Stored data entries
========================

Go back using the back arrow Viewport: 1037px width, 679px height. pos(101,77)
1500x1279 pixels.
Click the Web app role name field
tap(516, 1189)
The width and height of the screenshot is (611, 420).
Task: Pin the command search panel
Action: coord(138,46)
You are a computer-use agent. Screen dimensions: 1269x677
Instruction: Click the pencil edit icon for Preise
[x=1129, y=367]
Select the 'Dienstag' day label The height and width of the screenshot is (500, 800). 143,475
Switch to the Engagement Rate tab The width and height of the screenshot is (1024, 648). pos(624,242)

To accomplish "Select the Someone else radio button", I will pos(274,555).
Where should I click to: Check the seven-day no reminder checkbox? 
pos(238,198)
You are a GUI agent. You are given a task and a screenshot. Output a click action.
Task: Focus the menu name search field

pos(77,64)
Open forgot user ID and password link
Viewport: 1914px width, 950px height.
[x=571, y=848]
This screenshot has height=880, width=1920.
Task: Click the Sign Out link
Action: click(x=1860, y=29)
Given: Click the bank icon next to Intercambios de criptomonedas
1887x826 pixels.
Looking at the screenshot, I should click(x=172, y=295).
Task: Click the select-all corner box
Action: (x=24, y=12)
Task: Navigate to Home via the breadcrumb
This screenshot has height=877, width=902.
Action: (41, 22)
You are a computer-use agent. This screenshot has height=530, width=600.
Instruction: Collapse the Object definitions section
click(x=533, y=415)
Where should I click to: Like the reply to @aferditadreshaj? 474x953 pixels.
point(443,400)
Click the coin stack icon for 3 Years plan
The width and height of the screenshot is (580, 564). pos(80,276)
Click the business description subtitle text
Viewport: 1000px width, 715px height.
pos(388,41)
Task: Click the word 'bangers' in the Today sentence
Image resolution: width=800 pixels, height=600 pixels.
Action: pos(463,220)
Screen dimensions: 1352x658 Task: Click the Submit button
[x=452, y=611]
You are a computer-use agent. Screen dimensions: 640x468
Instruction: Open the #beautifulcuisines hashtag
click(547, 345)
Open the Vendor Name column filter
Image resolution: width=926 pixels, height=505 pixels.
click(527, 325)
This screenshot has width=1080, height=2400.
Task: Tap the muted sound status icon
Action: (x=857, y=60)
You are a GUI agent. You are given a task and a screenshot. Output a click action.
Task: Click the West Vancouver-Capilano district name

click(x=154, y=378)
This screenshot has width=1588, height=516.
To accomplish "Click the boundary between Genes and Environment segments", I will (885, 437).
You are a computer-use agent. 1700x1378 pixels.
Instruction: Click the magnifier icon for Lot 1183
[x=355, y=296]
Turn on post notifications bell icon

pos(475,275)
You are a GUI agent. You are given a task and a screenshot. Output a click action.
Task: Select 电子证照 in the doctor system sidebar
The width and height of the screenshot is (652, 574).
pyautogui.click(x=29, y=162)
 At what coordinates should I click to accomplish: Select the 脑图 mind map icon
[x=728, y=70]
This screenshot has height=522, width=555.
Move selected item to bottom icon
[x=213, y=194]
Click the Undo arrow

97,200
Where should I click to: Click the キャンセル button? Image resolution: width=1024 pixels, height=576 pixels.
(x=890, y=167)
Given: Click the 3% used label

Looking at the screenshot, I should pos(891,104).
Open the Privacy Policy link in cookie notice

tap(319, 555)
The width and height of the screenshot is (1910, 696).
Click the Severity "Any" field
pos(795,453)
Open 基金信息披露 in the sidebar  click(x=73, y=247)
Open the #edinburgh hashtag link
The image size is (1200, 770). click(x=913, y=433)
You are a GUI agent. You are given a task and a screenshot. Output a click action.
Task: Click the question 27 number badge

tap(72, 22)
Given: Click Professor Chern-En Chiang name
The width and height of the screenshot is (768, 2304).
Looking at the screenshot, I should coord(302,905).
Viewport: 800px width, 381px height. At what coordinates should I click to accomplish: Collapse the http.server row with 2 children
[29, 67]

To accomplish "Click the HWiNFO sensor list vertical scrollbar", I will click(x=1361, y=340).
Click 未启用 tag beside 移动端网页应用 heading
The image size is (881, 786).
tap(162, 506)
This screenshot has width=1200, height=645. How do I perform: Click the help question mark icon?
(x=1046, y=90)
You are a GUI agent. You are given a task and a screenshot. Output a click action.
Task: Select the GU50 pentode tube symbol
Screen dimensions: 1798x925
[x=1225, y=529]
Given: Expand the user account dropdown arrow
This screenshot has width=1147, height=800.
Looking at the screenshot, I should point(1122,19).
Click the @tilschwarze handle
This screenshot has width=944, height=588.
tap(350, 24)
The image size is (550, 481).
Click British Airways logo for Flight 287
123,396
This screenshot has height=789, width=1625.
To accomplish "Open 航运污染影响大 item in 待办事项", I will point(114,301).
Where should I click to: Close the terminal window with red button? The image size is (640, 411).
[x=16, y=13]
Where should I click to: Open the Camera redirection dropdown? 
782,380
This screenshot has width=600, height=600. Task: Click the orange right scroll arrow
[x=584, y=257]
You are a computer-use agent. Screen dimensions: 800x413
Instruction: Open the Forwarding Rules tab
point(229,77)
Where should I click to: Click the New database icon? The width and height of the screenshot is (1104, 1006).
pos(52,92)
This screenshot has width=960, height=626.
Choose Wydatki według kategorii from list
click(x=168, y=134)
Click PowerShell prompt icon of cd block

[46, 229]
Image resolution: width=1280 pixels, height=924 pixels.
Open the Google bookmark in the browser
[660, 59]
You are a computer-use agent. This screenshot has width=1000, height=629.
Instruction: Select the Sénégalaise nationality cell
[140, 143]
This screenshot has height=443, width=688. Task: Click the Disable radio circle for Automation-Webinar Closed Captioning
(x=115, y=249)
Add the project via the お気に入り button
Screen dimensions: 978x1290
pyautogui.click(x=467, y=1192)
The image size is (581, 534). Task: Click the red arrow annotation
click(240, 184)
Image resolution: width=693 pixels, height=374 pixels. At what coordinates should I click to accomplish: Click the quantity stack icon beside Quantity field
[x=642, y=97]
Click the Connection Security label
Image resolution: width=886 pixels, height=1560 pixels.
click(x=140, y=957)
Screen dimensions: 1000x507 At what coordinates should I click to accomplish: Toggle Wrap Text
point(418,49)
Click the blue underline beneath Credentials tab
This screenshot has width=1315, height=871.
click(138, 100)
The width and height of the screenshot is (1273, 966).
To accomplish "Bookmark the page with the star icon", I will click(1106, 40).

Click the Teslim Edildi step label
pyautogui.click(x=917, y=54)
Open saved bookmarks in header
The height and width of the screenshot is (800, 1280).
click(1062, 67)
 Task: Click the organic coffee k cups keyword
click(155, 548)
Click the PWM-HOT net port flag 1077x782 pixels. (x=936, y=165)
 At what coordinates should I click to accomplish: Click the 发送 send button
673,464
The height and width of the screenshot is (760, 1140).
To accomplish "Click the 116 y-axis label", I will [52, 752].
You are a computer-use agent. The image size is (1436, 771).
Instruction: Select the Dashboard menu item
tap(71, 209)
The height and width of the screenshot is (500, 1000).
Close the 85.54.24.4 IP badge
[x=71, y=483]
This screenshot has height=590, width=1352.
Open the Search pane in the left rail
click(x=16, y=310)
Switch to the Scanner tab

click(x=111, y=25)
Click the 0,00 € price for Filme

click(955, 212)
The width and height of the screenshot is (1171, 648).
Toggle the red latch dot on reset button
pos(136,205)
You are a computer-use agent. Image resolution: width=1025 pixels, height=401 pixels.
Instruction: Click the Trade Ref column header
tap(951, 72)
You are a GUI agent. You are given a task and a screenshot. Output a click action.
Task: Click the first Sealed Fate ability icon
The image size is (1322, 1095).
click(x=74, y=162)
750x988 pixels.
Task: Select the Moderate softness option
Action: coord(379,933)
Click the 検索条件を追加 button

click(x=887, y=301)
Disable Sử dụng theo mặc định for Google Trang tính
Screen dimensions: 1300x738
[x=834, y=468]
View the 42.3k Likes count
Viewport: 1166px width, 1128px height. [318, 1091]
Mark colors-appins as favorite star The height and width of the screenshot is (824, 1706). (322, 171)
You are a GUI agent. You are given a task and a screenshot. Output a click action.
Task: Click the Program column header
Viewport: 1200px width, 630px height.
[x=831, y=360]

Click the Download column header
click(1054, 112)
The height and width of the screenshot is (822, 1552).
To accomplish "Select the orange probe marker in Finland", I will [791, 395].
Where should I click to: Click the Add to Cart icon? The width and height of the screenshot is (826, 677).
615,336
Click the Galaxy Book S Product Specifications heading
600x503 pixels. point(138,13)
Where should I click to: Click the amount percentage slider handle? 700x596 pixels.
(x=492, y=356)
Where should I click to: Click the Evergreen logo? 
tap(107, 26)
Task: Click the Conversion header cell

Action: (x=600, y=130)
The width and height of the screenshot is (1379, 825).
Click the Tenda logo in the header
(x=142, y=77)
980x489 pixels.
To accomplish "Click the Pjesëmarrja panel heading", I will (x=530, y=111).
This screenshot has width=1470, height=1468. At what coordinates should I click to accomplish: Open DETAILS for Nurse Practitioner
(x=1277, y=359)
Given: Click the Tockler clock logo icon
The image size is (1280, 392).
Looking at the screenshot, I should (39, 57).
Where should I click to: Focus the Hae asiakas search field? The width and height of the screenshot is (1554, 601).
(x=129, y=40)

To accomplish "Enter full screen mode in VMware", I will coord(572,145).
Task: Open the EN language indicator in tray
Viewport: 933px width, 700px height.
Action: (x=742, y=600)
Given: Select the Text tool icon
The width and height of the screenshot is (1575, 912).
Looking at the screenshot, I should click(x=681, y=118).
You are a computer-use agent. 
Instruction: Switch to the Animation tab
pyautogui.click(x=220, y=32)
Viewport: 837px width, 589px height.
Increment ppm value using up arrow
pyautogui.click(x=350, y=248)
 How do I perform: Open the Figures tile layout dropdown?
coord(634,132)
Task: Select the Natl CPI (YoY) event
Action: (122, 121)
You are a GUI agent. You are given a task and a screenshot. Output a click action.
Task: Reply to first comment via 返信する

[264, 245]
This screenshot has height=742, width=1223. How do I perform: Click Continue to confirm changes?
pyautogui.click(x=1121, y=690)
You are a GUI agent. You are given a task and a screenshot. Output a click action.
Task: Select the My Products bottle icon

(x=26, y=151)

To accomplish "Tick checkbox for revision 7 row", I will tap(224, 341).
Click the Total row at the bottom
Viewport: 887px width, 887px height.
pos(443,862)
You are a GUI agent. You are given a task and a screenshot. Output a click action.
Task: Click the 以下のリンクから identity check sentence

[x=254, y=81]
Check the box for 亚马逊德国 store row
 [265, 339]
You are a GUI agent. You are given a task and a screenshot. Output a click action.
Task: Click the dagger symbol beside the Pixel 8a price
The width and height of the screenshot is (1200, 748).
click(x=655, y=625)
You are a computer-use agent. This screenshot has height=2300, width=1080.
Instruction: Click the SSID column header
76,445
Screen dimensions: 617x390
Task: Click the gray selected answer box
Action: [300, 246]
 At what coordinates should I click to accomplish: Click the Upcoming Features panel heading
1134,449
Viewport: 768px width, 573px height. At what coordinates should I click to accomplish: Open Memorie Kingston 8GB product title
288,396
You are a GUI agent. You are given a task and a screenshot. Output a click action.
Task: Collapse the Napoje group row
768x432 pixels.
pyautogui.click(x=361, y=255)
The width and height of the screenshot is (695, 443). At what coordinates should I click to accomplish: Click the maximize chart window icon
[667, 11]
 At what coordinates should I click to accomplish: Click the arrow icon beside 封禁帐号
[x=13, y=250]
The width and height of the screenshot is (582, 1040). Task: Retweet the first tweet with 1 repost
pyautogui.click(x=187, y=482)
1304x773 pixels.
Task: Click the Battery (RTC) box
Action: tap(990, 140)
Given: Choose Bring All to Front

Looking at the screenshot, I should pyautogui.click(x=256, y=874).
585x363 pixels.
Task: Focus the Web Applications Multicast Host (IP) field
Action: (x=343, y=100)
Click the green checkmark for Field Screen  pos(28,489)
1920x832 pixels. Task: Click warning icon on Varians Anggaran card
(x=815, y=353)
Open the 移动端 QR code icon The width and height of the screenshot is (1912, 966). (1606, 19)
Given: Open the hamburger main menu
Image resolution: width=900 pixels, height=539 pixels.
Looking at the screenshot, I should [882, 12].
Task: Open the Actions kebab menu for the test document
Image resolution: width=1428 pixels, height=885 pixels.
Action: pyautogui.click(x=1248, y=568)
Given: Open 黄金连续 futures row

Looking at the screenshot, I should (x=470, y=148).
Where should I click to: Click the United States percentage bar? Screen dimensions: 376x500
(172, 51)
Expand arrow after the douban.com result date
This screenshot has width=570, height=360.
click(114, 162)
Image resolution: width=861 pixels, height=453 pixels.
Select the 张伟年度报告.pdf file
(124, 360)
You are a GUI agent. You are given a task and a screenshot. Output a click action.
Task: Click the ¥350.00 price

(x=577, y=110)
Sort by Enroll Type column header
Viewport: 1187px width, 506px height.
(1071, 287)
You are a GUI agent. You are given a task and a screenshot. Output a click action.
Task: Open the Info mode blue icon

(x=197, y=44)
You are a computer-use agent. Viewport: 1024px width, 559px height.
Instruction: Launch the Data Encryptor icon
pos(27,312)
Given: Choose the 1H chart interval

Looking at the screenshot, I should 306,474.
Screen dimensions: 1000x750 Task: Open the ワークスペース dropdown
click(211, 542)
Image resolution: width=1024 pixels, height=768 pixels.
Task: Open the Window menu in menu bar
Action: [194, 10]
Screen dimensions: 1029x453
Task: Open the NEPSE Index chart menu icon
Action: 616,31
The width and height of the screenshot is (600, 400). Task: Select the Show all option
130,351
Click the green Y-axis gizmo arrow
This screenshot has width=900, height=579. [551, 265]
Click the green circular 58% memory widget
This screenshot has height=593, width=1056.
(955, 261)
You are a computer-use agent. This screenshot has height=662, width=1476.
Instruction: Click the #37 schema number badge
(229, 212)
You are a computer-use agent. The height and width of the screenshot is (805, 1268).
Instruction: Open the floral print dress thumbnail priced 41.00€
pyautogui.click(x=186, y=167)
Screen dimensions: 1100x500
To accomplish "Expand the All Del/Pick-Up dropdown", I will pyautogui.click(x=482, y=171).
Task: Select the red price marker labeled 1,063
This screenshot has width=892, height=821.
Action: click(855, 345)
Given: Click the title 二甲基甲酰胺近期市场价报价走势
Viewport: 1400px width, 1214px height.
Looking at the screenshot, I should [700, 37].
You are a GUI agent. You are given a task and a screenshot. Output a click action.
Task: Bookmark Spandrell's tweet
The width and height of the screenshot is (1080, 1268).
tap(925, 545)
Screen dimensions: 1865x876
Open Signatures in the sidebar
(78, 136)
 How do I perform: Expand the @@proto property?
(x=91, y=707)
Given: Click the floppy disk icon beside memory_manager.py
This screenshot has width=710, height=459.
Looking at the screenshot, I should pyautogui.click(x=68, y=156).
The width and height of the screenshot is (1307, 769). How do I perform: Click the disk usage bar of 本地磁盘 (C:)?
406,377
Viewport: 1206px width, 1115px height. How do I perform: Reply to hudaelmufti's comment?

========================

_Exercise details_: Above are the records; print exactly the lines from the line with "Where should I click to: Like" to the line with "You are a computer-use agent. Screen dimensions: 640x468", including both, and nothing else.

_Expected output_:
Where should I click to: Like the reply to @aferditadreshaj? 474x953 pixels.
point(443,400)
Click the coin stack icon for 3 Years plan
The width and height of the screenshot is (580, 564). pos(80,276)
Click the business description subtitle text
Viewport: 1000px width, 715px height.
pos(388,41)
Task: Click the word 'bangers' in the Today sentence
Image resolution: width=800 pixels, height=600 pixels.
Action: pos(463,220)
Screen dimensions: 1352x658 Task: Click the Submit button
[x=452, y=611]
You are a computer-use agent. Screen dimensions: 640x468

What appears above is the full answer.